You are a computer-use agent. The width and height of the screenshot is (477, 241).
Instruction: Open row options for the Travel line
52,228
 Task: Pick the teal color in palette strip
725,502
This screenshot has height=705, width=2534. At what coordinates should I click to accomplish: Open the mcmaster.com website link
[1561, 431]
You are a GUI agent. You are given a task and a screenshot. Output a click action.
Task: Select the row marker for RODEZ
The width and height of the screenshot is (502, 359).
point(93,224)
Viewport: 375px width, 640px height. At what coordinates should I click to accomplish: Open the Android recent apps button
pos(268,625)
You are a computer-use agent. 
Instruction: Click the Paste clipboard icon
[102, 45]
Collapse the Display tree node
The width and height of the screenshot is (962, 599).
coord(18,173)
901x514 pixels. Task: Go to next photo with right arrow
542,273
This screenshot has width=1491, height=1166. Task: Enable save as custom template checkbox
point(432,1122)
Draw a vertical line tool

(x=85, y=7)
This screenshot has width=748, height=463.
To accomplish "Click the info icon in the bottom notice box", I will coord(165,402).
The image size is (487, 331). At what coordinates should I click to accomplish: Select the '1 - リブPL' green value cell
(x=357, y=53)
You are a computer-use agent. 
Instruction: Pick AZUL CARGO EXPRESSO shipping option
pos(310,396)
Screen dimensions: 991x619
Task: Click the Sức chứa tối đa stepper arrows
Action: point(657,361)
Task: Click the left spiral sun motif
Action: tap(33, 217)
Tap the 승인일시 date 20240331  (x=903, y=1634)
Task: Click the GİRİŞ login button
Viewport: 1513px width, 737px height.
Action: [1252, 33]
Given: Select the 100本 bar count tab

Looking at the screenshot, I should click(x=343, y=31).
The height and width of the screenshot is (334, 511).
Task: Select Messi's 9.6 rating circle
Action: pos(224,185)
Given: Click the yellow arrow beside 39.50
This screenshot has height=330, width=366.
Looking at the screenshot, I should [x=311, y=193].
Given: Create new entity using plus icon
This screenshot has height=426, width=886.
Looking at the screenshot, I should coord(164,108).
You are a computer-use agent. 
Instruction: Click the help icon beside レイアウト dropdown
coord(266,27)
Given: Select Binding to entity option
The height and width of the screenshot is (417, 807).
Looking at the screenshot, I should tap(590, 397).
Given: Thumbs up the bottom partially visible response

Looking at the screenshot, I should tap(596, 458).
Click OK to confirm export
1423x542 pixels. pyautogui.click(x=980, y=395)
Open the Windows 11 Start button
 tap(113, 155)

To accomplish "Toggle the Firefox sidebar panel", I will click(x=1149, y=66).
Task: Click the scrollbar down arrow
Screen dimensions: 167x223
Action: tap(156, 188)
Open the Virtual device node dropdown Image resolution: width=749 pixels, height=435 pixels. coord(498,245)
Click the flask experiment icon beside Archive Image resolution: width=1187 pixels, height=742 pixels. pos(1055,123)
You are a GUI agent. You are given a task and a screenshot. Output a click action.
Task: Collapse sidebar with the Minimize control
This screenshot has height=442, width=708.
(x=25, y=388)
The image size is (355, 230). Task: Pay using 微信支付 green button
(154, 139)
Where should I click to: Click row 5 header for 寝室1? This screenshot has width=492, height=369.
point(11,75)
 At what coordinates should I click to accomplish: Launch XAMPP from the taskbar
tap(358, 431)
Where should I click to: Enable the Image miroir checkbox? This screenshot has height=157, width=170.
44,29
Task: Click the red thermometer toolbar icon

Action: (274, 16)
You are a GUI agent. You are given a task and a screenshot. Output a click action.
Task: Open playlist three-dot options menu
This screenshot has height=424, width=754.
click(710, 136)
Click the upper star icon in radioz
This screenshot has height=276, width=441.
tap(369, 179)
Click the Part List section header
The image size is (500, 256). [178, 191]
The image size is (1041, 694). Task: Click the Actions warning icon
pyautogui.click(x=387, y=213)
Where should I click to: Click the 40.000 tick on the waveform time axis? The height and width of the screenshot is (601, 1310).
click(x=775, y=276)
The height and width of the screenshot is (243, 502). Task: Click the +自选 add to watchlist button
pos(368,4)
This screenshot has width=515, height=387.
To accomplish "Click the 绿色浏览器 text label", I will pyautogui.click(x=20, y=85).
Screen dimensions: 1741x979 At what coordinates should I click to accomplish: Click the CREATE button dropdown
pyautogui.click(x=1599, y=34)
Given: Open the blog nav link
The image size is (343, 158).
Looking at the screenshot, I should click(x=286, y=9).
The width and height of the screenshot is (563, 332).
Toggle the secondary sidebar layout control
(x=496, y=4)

▬▬▬▬▬▬▬▬▬▬

About this exercise:
Return exactly, and only, the line containing "This screenshot has height=276, width=441." and every line after it through the end of the material.

Result for this task:
This screenshot has height=276, width=441.
tap(369, 179)
Click the Part List section header
The image size is (500, 256). [178, 191]
The image size is (1041, 694). Task: Click the Actions warning icon
pyautogui.click(x=387, y=213)
Where should I click to: Click the 40.000 tick on the waveform time axis? The height and width of the screenshot is (601, 1310).
click(x=775, y=276)
The height and width of the screenshot is (243, 502). Task: Click the +自选 add to watchlist button
pos(368,4)
This screenshot has width=515, height=387.
To accomplish "Click the 绿色浏览器 text label", I will pyautogui.click(x=20, y=85).
Screen dimensions: 1741x979 At what coordinates should I click to accomplish: Click the CREATE button dropdown
pyautogui.click(x=1599, y=34)
Given: Open the blog nav link
The image size is (343, 158).
Looking at the screenshot, I should click(x=286, y=9).
The width and height of the screenshot is (563, 332).
Toggle the secondary sidebar layout control
(x=496, y=4)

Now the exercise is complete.